Given records:
____

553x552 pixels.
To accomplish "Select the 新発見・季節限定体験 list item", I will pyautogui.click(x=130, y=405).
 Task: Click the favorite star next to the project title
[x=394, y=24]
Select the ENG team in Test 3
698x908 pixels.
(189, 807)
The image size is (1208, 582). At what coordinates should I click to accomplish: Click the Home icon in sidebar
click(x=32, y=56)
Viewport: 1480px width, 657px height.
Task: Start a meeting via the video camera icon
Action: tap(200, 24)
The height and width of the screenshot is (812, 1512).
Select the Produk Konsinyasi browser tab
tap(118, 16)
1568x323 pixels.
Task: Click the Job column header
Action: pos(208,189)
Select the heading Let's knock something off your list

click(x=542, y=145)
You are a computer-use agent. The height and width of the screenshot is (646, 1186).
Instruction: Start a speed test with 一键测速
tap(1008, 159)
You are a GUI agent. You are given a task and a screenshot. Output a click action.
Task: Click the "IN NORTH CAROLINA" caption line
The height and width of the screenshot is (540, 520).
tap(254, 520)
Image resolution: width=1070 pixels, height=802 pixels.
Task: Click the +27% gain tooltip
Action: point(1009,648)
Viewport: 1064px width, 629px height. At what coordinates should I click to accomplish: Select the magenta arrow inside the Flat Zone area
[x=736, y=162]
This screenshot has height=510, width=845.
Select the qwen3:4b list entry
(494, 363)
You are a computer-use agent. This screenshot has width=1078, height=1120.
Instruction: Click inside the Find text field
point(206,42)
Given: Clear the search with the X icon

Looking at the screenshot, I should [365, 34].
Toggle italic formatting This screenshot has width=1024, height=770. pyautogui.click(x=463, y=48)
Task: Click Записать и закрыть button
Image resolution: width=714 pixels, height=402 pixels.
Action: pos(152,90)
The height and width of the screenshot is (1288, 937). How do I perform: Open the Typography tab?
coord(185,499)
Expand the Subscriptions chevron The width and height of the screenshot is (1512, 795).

____

Problem to solve:
Reproduce all of the data above, exactly and without omission.

Answer below:
553x552 pixels.
To accomplish "Select the 新発見・季節限定体験 list item", I will pyautogui.click(x=130, y=405).
 Task: Click the favorite star next to the project title
[x=394, y=24]
Select the ENG team in Test 3
698x908 pixels.
(189, 807)
The image size is (1208, 582). At what coordinates should I click to accomplish: Click the Home icon in sidebar
click(x=32, y=56)
Viewport: 1480px width, 657px height.
Task: Start a meeting via the video camera icon
Action: tap(200, 24)
The height and width of the screenshot is (812, 1512).
Select the Produk Konsinyasi browser tab
tap(118, 16)
1568x323 pixels.
Task: Click the Job column header
Action: pos(208,189)
Select the heading Let's knock something off your list

click(x=542, y=145)
You are a computer-use agent. The height and width of the screenshot is (646, 1186).
Instruction: Start a speed test with 一键测速
tap(1008, 159)
You are a GUI agent. You are given a task and a screenshot. Output a click action.
Task: Click the "IN NORTH CAROLINA" caption line
The height and width of the screenshot is (540, 520).
tap(254, 520)
Image resolution: width=1070 pixels, height=802 pixels.
Task: Click the +27% gain tooltip
Action: point(1009,648)
Viewport: 1064px width, 629px height. At what coordinates should I click to accomplish: Select the magenta arrow inside the Flat Zone area
[x=736, y=162]
This screenshot has height=510, width=845.
Select the qwen3:4b list entry
(494, 363)
You are a computer-use agent. This screenshot has width=1078, height=1120.
Instruction: Click inside the Find text field
point(206,42)
Given: Clear the search with the X icon

Looking at the screenshot, I should [365, 34].
Toggle italic formatting This screenshot has width=1024, height=770. pyautogui.click(x=463, y=48)
Task: Click Записать и закрыть button
Image resolution: width=714 pixels, height=402 pixels.
Action: pos(152,90)
The height and width of the screenshot is (1288, 937). How do I perform: Open the Typography tab?
coord(185,499)
Expand the Subscriptions chevron The width and height of the screenshot is (1512, 795).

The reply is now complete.